=== SUPPLIED MATERIAL ===

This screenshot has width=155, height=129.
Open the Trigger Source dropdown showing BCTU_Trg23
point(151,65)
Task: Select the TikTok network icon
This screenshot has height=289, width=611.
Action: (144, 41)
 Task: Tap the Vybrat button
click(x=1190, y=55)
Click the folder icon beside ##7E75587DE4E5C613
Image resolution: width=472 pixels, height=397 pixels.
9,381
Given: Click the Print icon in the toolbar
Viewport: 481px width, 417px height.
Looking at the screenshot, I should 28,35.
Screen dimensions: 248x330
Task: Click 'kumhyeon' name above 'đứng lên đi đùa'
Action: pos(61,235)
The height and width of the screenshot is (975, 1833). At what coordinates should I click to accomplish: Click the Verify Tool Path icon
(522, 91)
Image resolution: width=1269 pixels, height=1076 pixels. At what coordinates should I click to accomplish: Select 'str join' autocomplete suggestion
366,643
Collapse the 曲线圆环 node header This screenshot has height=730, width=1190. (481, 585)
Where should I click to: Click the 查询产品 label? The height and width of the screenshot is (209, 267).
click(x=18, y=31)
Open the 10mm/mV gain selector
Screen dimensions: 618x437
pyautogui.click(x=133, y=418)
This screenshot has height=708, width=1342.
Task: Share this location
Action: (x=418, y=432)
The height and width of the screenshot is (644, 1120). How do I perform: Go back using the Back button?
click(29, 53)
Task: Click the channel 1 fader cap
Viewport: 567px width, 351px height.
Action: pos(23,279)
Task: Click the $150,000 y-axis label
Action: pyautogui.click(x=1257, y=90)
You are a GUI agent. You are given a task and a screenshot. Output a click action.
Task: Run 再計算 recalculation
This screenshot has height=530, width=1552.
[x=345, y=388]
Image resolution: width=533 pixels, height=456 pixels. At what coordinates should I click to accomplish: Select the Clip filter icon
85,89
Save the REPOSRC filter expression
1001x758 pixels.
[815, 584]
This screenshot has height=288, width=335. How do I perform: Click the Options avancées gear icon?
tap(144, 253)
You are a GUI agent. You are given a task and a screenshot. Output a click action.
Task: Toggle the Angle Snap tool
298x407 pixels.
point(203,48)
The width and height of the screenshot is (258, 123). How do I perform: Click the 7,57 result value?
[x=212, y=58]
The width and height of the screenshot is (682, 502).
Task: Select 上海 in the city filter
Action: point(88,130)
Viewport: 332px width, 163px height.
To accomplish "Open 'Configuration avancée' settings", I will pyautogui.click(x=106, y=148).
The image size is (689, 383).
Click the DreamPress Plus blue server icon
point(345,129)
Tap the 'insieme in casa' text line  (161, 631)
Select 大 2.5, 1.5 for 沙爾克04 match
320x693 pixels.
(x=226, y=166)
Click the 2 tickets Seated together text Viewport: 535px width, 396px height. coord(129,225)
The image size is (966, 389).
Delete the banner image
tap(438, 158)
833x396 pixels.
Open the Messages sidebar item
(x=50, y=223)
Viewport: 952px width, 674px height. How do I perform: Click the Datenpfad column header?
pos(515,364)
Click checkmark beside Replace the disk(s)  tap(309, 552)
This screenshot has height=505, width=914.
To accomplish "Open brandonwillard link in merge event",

===

## TASK GOAL
Reproduce the material above verbatim, line for line.

## EXERCISE ANSWER
This screenshot has width=155, height=129.
Open the Trigger Source dropdown showing BCTU_Trg23
point(151,65)
Task: Select the TikTok network icon
This screenshot has height=289, width=611.
Action: (144, 41)
 Task: Tap the Vybrat button
click(x=1190, y=55)
Click the folder icon beside ##7E75587DE4E5C613
Image resolution: width=472 pixels, height=397 pixels.
9,381
Given: Click the Print icon in the toolbar
Viewport: 481px width, 417px height.
Looking at the screenshot, I should 28,35.
Screen dimensions: 248x330
Task: Click 'kumhyeon' name above 'đứng lên đi đùa'
Action: pos(61,235)
The height and width of the screenshot is (975, 1833). At what coordinates should I click to accomplish: Click the Verify Tool Path icon
(522, 91)
Image resolution: width=1269 pixels, height=1076 pixels. At what coordinates should I click to accomplish: Select 'str join' autocomplete suggestion
366,643
Collapse the 曲线圆环 node header This screenshot has height=730, width=1190. (481, 585)
Where should I click to: Click the 查询产品 label? The height and width of the screenshot is (209, 267).
click(x=18, y=31)
Open the 10mm/mV gain selector
Screen dimensions: 618x437
pyautogui.click(x=133, y=418)
This screenshot has height=708, width=1342.
Task: Share this location
Action: (x=418, y=432)
The height and width of the screenshot is (644, 1120). How do I perform: Go back using the Back button?
click(29, 53)
Task: Click the channel 1 fader cap
Viewport: 567px width, 351px height.
Action: pos(23,279)
Task: Click the $150,000 y-axis label
Action: pyautogui.click(x=1257, y=90)
You are a GUI agent. You are given a task and a screenshot. Output a click action.
Task: Run 再計算 recalculation
This screenshot has height=530, width=1552.
[x=345, y=388]
Image resolution: width=533 pixels, height=456 pixels. At what coordinates should I click to accomplish: Select the Clip filter icon
85,89
Save the REPOSRC filter expression
1001x758 pixels.
[815, 584]
This screenshot has height=288, width=335. How do I perform: Click the Options avancées gear icon?
tap(144, 253)
You are a GUI agent. You are given a task and a screenshot. Output a click action.
Task: Toggle the Angle Snap tool
298x407 pixels.
point(203,48)
The width and height of the screenshot is (258, 123). How do I perform: Click the 7,57 result value?
[x=212, y=58]
The width and height of the screenshot is (682, 502).
Task: Select 上海 in the city filter
Action: point(88,130)
Viewport: 332px width, 163px height.
To accomplish "Open 'Configuration avancée' settings", I will pyautogui.click(x=106, y=148).
The image size is (689, 383).
Click the DreamPress Plus blue server icon
point(345,129)
Tap the 'insieme in casa' text line  (161, 631)
Select 大 2.5, 1.5 for 沙爾克04 match
320x693 pixels.
(x=226, y=166)
Click the 2 tickets Seated together text Viewport: 535px width, 396px height. coord(129,225)
The image size is (966, 389).
Delete the banner image
tap(438, 158)
833x396 pixels.
Open the Messages sidebar item
(x=50, y=223)
Viewport: 952px width, 674px height. How do I perform: Click the Datenpfad column header?
pos(515,364)
Click checkmark beside Replace the disk(s)  tap(309, 552)
This screenshot has height=505, width=914.
To accomplish "Open brandonwillard link in merge event",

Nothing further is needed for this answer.